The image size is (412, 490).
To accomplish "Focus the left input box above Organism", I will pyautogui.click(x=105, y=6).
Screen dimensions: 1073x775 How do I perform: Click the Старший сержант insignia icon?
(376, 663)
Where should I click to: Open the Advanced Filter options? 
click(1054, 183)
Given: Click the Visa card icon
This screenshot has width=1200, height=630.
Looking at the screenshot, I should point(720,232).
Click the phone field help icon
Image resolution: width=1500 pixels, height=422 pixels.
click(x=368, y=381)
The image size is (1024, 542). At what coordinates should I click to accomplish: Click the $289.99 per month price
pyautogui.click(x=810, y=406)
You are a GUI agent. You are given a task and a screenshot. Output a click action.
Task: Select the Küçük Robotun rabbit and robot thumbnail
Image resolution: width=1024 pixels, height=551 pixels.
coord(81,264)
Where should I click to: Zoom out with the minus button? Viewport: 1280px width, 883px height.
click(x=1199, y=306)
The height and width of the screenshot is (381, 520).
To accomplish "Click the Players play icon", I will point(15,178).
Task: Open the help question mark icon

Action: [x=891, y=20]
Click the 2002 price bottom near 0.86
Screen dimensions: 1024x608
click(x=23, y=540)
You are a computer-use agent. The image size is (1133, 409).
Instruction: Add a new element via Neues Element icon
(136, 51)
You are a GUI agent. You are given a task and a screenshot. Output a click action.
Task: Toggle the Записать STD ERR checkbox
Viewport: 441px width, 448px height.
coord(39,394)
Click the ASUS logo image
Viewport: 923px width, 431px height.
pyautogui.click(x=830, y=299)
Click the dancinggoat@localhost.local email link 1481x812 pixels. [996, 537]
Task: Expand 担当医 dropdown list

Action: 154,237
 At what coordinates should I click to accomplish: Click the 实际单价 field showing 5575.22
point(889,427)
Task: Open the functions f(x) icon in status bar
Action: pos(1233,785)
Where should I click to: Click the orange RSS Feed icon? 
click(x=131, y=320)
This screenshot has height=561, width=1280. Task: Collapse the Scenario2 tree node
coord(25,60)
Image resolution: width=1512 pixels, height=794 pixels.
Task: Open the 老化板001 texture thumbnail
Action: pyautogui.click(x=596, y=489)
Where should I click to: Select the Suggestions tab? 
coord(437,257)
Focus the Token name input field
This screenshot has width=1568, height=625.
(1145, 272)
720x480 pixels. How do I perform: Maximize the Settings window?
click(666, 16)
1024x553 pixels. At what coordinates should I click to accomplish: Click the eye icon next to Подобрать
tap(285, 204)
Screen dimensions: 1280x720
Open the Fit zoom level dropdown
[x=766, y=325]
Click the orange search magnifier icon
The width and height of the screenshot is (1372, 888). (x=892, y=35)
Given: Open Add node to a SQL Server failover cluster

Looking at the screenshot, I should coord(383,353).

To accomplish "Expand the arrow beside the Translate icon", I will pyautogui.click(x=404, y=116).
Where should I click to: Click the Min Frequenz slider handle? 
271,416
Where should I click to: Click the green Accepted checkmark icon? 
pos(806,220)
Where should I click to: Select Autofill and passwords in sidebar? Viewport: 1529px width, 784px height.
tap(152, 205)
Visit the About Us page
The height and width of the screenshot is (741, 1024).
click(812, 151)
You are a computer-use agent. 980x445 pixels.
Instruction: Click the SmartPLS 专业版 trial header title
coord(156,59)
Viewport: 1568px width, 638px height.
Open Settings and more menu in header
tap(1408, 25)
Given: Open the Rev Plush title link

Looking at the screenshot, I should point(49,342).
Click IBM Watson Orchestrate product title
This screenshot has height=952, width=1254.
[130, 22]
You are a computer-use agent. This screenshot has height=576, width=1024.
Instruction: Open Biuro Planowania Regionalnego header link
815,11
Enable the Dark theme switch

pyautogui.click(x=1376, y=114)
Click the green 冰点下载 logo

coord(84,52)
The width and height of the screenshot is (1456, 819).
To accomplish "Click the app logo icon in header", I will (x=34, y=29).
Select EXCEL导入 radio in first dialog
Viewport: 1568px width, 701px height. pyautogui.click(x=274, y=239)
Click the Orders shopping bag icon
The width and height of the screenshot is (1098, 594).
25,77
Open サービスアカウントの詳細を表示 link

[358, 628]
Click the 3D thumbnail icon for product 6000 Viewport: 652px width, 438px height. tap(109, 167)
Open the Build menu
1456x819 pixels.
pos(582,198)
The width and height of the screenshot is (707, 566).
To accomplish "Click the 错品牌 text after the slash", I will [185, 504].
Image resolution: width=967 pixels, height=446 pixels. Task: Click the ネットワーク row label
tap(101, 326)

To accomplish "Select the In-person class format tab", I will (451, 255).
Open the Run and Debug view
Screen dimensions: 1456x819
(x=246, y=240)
+ + +
REQUIRED WORK
Reproduce verbatim the lines of the data from the one containing "Given: Open Add" through the final line of the data, including both.

WRITTEN ANSWER
Given: Open Add node to a SQL Server failover cluster

Looking at the screenshot, I should coord(383,353).

To accomplish "Expand the arrow beside the Translate icon", I will pyautogui.click(x=404, y=116).
Where should I click to: Click the Min Frequenz slider handle? 
271,416
Where should I click to: Click the green Accepted checkmark icon? 
pos(806,220)
Where should I click to: Select Autofill and passwords in sidebar? Viewport: 1529px width, 784px height.
tap(152, 205)
Visit the About Us page
The height and width of the screenshot is (741, 1024).
click(812, 151)
You are a computer-use agent. 980x445 pixels.
Instruction: Click the SmartPLS 专业版 trial header title
coord(156,59)
Viewport: 1568px width, 638px height.
Open Settings and more menu in header
tap(1408, 25)
Given: Open the Rev Plush title link

Looking at the screenshot, I should point(49,342).
Click IBM Watson Orchestrate product title
This screenshot has height=952, width=1254.
[130, 22]
You are a computer-use agent. This screenshot has height=576, width=1024.
Instruction: Open Biuro Planowania Regionalnego header link
815,11
Enable the Dark theme switch

pyautogui.click(x=1376, y=114)
Click the green 冰点下载 logo

coord(84,52)
The width and height of the screenshot is (1456, 819).
To accomplish "Click the app logo icon in header", I will (x=34, y=29).
Select EXCEL导入 radio in first dialog
Viewport: 1568px width, 701px height. pyautogui.click(x=274, y=239)
Click the Orders shopping bag icon
The width and height of the screenshot is (1098, 594).
25,77
Open サービスアカウントの詳細を表示 link

[358, 628]
Click the 3D thumbnail icon for product 6000 Viewport: 652px width, 438px height. tap(109, 167)
Open the Build menu
1456x819 pixels.
pos(582,198)
The width and height of the screenshot is (707, 566).
To accomplish "Click the 错品牌 text after the slash", I will [185, 504].
Image resolution: width=967 pixels, height=446 pixels. Task: Click the ネットワーク row label
tap(101, 326)

To accomplish "Select the In-person class format tab", I will (451, 255).
Open the Run and Debug view
Screen dimensions: 1456x819
(x=246, y=240)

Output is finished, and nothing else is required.